Amidst the busy holiday season of Tishrei, we caught up with the Mayor of Jerusalem, Moshe Leon, for a special interview regarding the tourism situation in the city against the backdrop of security concerns, the prayer storm in Tel Aviv, and his preparations for the upcoming local elections.
A few days after the disturbances by protesters against Yom Kippur prayer at Dizengoff Square, Leon says: "What's special about Jerusalem is that it knows how to accommodate all populations; everyone lives together here."
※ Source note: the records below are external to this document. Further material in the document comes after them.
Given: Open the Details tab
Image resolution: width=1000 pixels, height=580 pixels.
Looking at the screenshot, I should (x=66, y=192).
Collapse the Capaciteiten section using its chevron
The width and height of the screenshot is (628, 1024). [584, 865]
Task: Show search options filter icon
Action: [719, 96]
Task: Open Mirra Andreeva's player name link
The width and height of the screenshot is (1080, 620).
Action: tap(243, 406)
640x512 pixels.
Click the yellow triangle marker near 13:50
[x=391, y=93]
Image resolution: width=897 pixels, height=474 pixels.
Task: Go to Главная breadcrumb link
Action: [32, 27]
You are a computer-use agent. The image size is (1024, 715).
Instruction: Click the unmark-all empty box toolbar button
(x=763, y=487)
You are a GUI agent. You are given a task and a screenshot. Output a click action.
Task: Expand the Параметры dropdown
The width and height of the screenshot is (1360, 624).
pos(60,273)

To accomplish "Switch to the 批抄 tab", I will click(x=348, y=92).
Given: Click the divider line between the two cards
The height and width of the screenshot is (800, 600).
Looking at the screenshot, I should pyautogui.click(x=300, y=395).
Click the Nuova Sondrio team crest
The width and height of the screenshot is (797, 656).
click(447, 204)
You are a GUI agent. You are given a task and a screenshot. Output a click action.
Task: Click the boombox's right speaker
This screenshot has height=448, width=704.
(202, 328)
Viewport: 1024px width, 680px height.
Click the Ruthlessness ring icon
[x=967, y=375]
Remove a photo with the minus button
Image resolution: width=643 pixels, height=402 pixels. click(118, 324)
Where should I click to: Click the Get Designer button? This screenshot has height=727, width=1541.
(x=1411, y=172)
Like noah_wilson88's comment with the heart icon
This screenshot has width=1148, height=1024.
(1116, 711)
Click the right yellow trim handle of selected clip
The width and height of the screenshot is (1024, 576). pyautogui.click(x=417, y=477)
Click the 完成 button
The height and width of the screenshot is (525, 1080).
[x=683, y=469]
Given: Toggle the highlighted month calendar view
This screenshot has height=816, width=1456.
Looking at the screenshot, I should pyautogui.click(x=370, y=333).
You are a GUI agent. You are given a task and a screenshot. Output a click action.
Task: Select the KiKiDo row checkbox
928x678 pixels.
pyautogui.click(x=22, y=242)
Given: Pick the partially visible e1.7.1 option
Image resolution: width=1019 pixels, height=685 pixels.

Leon shares his difficult feelings after witnessing the images following the conclusion of the fast: "The feeling is that it's a minority of people. I don't believe it represents the majority of the secular public in Tel Aviv. There's no problem with holding the prayer, and it was an unnecessary and embarrassing event that doesn't contribute to unity among the people."
The Mayor of Jerusalem sums up his first term and prepares for the elections to be held at the end of October. He says he is not concerned about the public debate surrounding the judicial reform affecting the local elections, stating, "I don't think it has an impact on the local elections; it's a different matter. I don't think there will be an influence here."
"In the past five years, I have demonstrated that it is possible to live alongside each other, without one party infringing on the other. This is something that Jerusalem can teach other places."
"My goal is to establish a coalition from wall to wall, and it is possible. There is communication among everyone. Each one understands how much can be achieved and what to give up on for the sake of the other side. In the current term, this has come to fruition, and everyone ultimately knew the limitations of power."
Moshe Lion: "We are in the right direction"
Two weeks ago, Lion presented the party with which he will run for the City Council, called 'One Jerusalem': "This is a true Jerusalem list, representing all the city's residents, and it is a very good list."
Moshe Lion, wearing a crocheted kippah, emphasizes that even though there are several other parties competing for the religious public vote: "I represent religious Zionism, that's a fact."
As the interview concludes, Lion addresses the city's congested transportation situation, and he believes that residents will soon start to feel relief: "In Jerusalem, projects begin and end. I have no doubt that Jerusalem will emerge from traffic jams ahead of all other cities. We're heading in the right direction."